What is the Big Deal About the Fourth of July, Anyway?
It is not just hot dogs and blowing stuff up!
What is the Big Deal About the Fourth of July, Anyway?
The Fourth of July is perhaps America’s best known holiday; it certainly is this country’s most important holiday. After all, without the adoption of the Declaration of Independence by the Second Continental Congress on July 4, 1776, there would be no America to celebrate. Of course, the little matter of winning the war against the British played a role there as well.
This piece of paper (actually parchment) not only launched a new nation, but changed world history immensely. Even not considering the impact the U.S. has had on the rest of the world economically, politically, culturally, or militarily, the American Revolution, and the ideas espoused in the Declaration of Independence reverberated throughout the world of the late 1700s and early 1800s, inspiring millions who suffered under the rule and misrule of kings, queens, and other potentates.
First though, let us not forget that the Declaration on that most significant of all Fourth of Julys, was in the midst of America’s most significant war. The Revolutionary War against the British Empire began in April, 1775, with the English-American colonial rebels establishing a conventional standing army and a more-or-less functioning government. Until independence was declared, this war was actually little more than a colonial rebellion, or, as some saw it at first, a British civil war.
The significance of the Declaration of Independence, besides birthing a new nation, lay in the sheer audacity of the document. Not only separating the American colonies/states from the Empire, this document also gave sovereignty to the people, not to an individual ruler (i.e. the King). This was a VERY big deal. European nations frequently began huge wars** over which one person, from a so-called royal family, would sit on a throne and make life-or-death decisions for millions of their “subjects.” The new United States actually set up a government established by voting, not by whose ancestor won the local game of thrones (see what I did there…lol).
Even keeping in mind that “voters” in the new America meant only people who were adult, white, male, who (in most states) had to be considered property owners.
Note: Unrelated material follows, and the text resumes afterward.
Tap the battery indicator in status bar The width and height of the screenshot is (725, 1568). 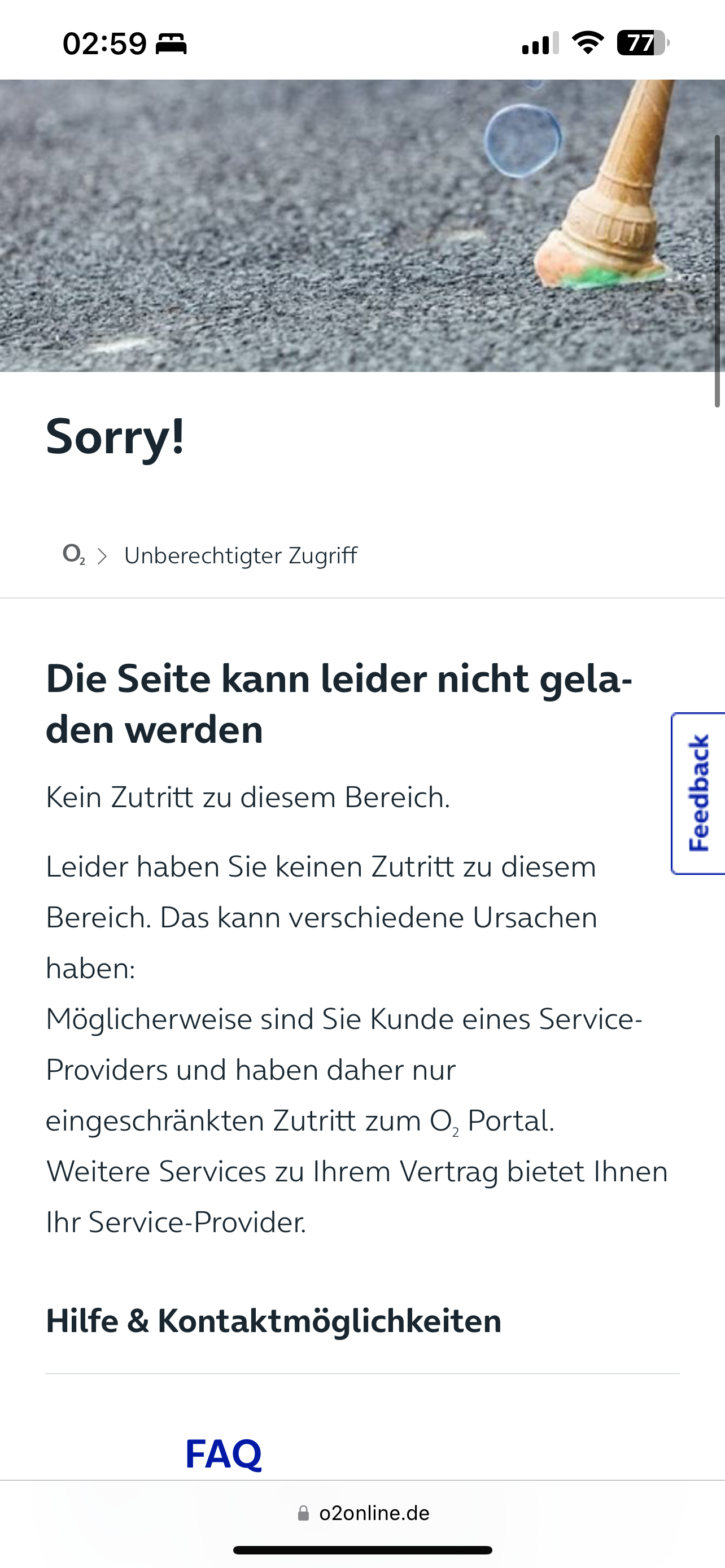click(643, 43)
Also remember that most Black people were denied personal freedom and were kept in chattel servitude. [I highly encourage you to read Frederick Douglass’ critical speech, What to the Slave Is the Fourth of July?]
Despite these obvious flaws in this American experiment in government, the idea of WE THE PEOPLE, and not a king or queen or religious leader, could now decide their nation’s fate, was an immensely radical and truly revolutionary concept in the 18th century.
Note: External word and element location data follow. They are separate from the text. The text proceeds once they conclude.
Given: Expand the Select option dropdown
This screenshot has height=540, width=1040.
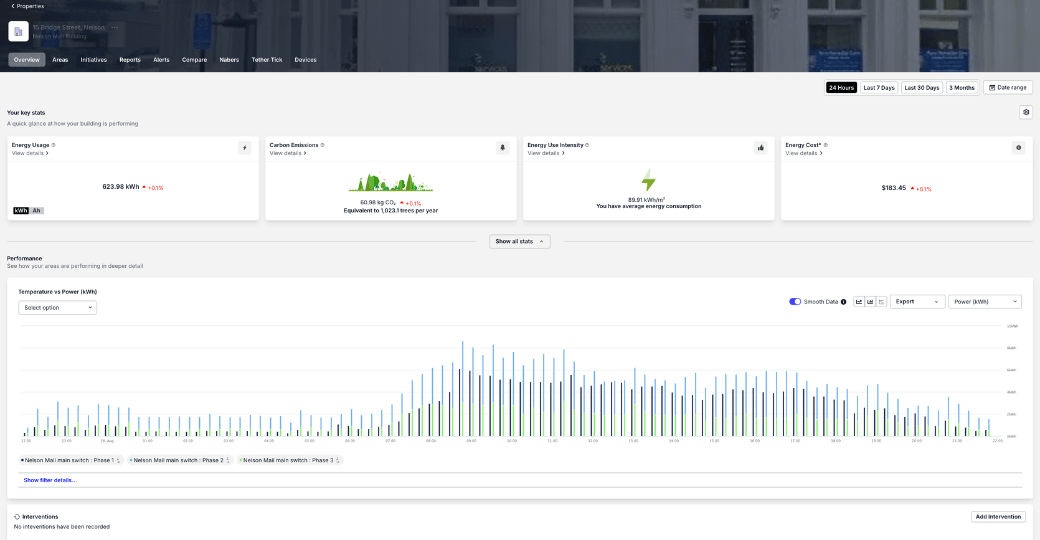Looking at the screenshot, I should point(57,307).
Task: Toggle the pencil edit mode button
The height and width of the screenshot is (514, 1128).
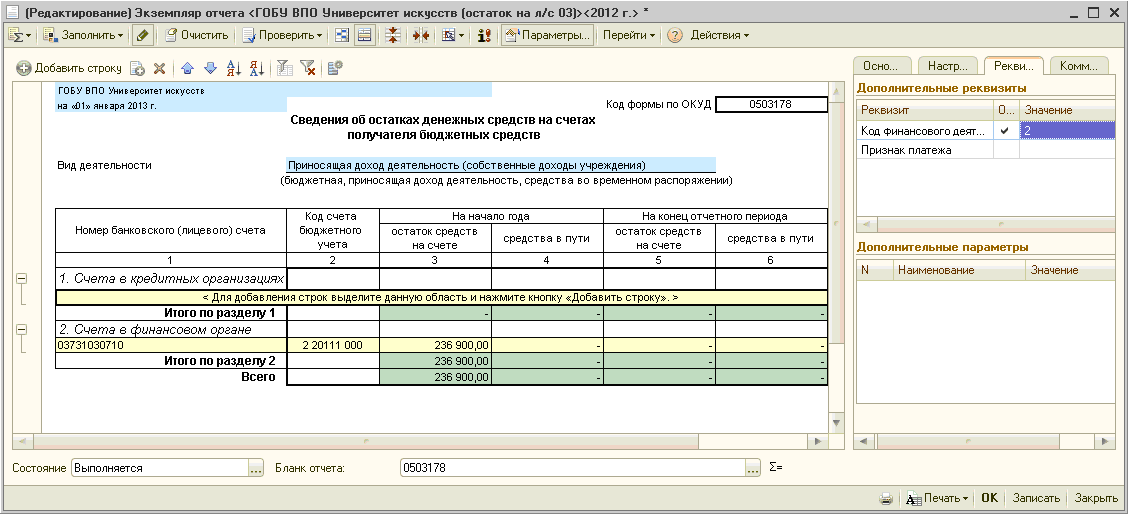Action: point(143,35)
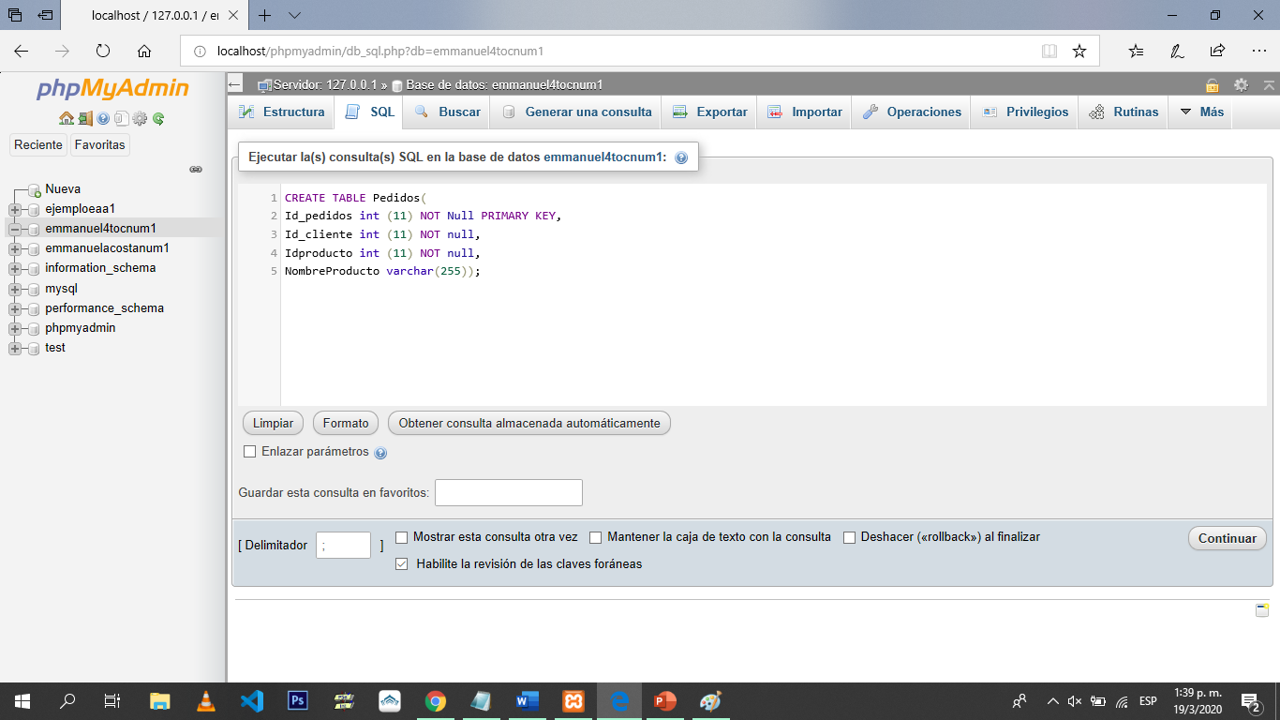Enable Enlazar parámetros
This screenshot has width=1280, height=720.
(x=250, y=451)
The French Revolution, and the multiple Latin American Wars of Independence (1808-1825) both borrowed ideas and inspiration from the American separation from their old king and country.
The period from the American Revolution to about 1850 is referred to as an Age of Revolutions, as anti-royalist, and anti-colonial rebellions and revolutions broke out in France (The French Revolution), Haiti (1791), Spanish America (multiple Latin American Wars of Independence from 1808 to 1825), Ireland (1798), and a Europe-wide spate of Revolutions in 1848 (France, Italy, Germany, Hungary, Poland, and other nations and regions).
As Americans light off fireworks, eat too many hot dogs and too much potato salad this Fourth of July, remember that this holiday celebrates an amazing idea: That no one man, no king, no dictator, no autocrat, has the right to suppress freedom and the rights of WE THE PEOPLE to determine our own fate. Our rights have been paid for in blood by our war veterans, and the work of the civil rights activists who labored and suffered to bring the vote to women and Americans of all races.
Remember that the true meaning of the Fourth of July is not about eating potato chips while blowing stuff up, but in the rejection of the old ways of running nations, and, to quote Thomas Jefferson, the principal author of the Declaration: “Governments are instituted among Men, deriving their just powers from the consent of the governed.” The governed are us, the American people, who decide who makes our laws and runs the nation, in OUR name. Think about that the next time you vote.
Happy Fourth of July and Happy Birthday, America!
**For example:
The Hundred Years War(s) over whether the English king was also really the French king. (1337-1453)
The Wars of the Roses, over which side of the royal family would rule England. (1455-1487)
The War of the Spanish Succession, over who would rule Spain. (1701-1713)
The War of the Austrian Succession, basically over whether a woman could inherit the throne of the Austrian Empire. (1741-1748)
There are others, but you probably get the idea.